The Daily Telegraph

Parents urged to stop giving children ‘digital dummies’

- By Charles Hymas

PARENTS were urged to stop handing out “digital dummies” to their children after a study found more than one in 20 would let their child have their first mobile phone by the age of six.

A quarter of parents said they would give their child a phone by the age of nine, while one in 20 said they let their child spend five or more hours a day on their phone, and a quarter allowed them two to five hours.

Tanya Goodin, a tech-detox expert and author of Stop Staring at Screens, said the findings were “deeply depressing”. “Is raising a child under six considered so demanding now that the only way parents can deal with it is doling out digital dummies?” she asked.

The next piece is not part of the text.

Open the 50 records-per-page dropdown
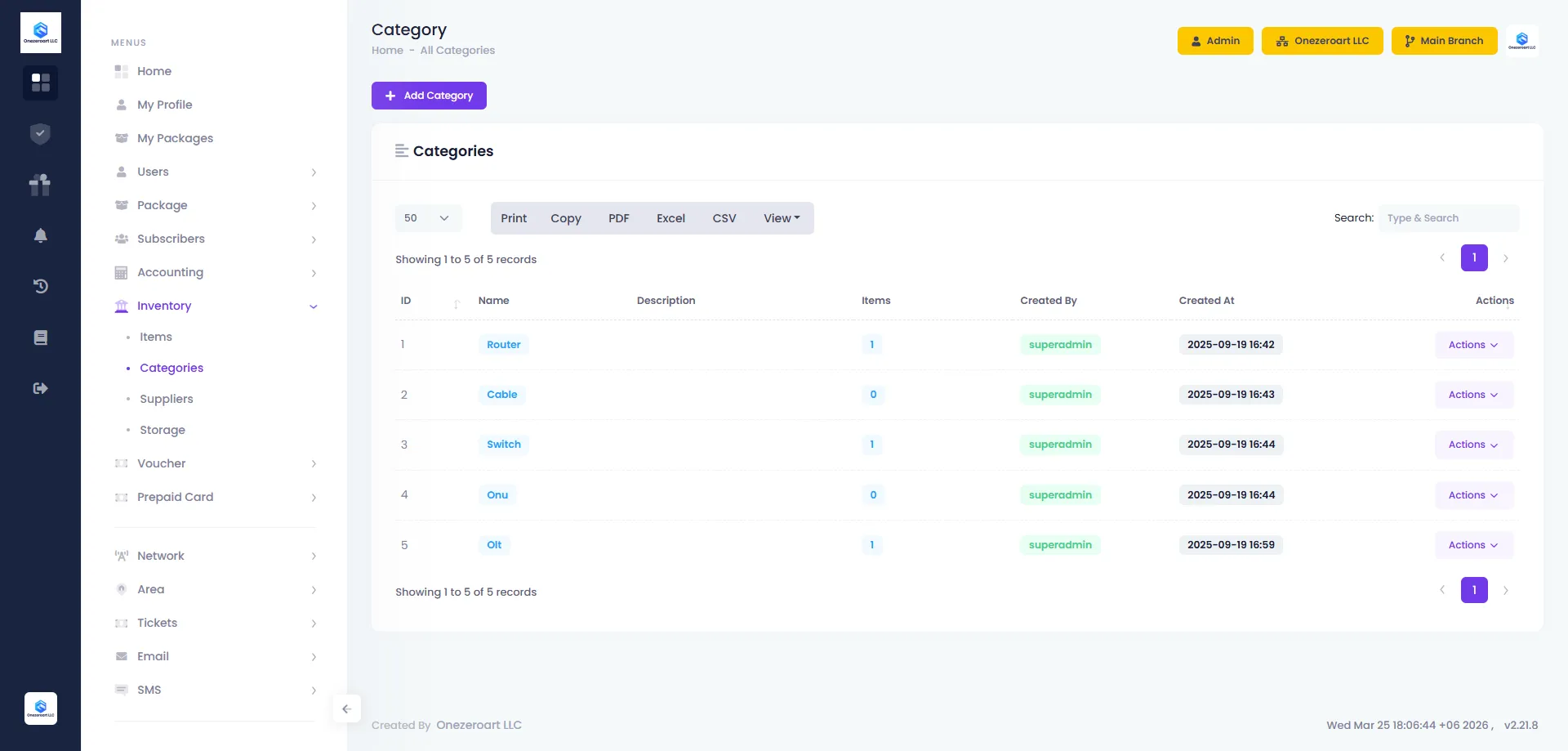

“What on earth is a five-year old going to use a smartphone for?”

Dr Jon Goldin, the vice-chairman of the adolescent and child faculty of the Royal College of Psychiatri­sts, said the findings underlined the need for Government guidance to support parents in their efforts to rein in their children’s dependency on smartphone­s. He advocated the Government advising that children should not be given phones before 11 years old.

While 6.4 per cent would give their child a phone by the age of six, 23 per cent would delay it until they were 13 or over, according to the poll of 1,000 parents.

Ofcom data shows 5 per cent of five to seven-year-olds own a smartphone, rising to 39 per cent by the age of 11, when they start secondary school. On average, infant children spend just over an hour a day online.